“Bury your talent (Song of Solomon Redux)” was previously published in The Timberline Review Winter/Spring 2016.
Bury your talent (Song of Solomon Redux)
“There is an old kitchen way to say what we did: you bury your talent in a napkin” – Hettie Jones, How I Became Hettie Jones
I
Solomon skips over mountains. Leaps down hills.
He praises pomegranate. Pear.
Sings love into being.
I am a failed troubadour.
My feckless songs clot the earth.
Yield no fruit. Only stunted juniper.
Solomon, soujourner,
Is tall and lean like sugarcane.
He stretches.

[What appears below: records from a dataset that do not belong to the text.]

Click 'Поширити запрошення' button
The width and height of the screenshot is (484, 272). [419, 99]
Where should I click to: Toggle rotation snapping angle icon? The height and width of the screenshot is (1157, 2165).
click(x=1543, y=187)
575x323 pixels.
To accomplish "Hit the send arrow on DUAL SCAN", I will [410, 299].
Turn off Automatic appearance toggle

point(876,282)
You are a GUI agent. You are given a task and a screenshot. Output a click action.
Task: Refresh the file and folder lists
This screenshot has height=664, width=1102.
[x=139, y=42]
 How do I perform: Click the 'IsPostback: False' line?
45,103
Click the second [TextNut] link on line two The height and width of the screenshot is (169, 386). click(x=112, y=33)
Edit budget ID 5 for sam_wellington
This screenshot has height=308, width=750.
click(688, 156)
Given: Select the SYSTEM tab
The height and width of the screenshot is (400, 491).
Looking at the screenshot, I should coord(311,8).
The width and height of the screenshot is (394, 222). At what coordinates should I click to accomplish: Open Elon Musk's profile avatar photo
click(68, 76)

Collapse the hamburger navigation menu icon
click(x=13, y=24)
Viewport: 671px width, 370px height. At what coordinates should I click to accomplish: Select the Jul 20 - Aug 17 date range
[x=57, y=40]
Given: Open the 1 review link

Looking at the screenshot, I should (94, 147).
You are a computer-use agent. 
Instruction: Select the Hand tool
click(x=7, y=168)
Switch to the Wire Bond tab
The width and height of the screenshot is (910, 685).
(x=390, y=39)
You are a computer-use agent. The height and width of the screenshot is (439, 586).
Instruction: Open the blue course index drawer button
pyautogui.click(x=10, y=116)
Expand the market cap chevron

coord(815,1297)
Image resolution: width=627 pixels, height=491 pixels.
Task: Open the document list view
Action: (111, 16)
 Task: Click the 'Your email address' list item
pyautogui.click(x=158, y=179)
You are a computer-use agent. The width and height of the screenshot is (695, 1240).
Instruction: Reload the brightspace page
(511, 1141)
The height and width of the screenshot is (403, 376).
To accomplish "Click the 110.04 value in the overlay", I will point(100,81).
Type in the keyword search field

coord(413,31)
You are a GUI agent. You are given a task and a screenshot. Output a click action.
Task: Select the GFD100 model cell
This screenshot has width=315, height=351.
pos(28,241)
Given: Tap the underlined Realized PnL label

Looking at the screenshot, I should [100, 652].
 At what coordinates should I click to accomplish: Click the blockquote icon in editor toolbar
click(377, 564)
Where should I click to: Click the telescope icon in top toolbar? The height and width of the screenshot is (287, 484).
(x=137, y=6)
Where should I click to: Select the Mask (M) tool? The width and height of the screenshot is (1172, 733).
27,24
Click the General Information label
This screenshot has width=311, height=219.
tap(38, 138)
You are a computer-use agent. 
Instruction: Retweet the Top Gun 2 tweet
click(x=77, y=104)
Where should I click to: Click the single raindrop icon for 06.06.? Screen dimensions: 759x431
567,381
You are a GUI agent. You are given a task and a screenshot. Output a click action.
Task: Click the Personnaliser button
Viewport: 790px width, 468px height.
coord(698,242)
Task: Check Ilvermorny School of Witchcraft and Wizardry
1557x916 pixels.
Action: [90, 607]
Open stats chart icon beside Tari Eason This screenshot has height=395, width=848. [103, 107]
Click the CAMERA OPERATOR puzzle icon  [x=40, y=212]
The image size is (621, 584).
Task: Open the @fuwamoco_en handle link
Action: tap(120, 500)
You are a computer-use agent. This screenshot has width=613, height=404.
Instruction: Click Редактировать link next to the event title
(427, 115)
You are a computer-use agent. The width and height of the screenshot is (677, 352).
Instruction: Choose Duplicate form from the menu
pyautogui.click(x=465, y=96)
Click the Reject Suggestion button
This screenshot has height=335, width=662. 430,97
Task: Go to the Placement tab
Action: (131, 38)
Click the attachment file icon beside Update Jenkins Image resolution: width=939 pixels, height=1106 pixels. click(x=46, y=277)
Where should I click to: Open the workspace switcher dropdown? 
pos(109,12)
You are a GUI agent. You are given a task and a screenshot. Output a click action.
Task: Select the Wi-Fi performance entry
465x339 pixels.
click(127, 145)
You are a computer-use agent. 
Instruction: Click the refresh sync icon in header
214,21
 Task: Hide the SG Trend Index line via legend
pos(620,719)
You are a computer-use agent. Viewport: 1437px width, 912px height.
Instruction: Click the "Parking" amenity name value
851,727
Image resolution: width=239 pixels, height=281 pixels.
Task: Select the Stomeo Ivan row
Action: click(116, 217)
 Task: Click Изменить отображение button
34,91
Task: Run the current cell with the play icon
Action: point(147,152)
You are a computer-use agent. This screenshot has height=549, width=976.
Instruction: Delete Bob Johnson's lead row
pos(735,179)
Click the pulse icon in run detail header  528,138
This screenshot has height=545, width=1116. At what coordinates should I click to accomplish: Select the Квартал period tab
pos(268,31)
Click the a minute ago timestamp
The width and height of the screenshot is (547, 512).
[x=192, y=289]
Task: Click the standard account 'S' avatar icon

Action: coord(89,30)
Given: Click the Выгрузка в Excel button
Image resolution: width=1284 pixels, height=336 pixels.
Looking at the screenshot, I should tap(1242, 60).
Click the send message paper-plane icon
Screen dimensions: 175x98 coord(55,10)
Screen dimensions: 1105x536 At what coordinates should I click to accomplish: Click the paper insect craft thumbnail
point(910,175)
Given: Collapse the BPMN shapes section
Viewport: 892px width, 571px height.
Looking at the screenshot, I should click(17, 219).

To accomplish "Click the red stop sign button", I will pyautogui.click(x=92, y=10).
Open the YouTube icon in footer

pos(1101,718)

He reaches the light he needs.
I would trade wildness --
Cedar, fir --
To be nearer his guitar strings.
He strokes them tenderly.
He plucks them joyfully.
They sing.
(Deer listen.)
(Thickets clear.)
(Orchards brim.)
Love leaps into being.
II
Spliff-waving men talk jazz in my kitchen.
Outside, parents call children home for dinner.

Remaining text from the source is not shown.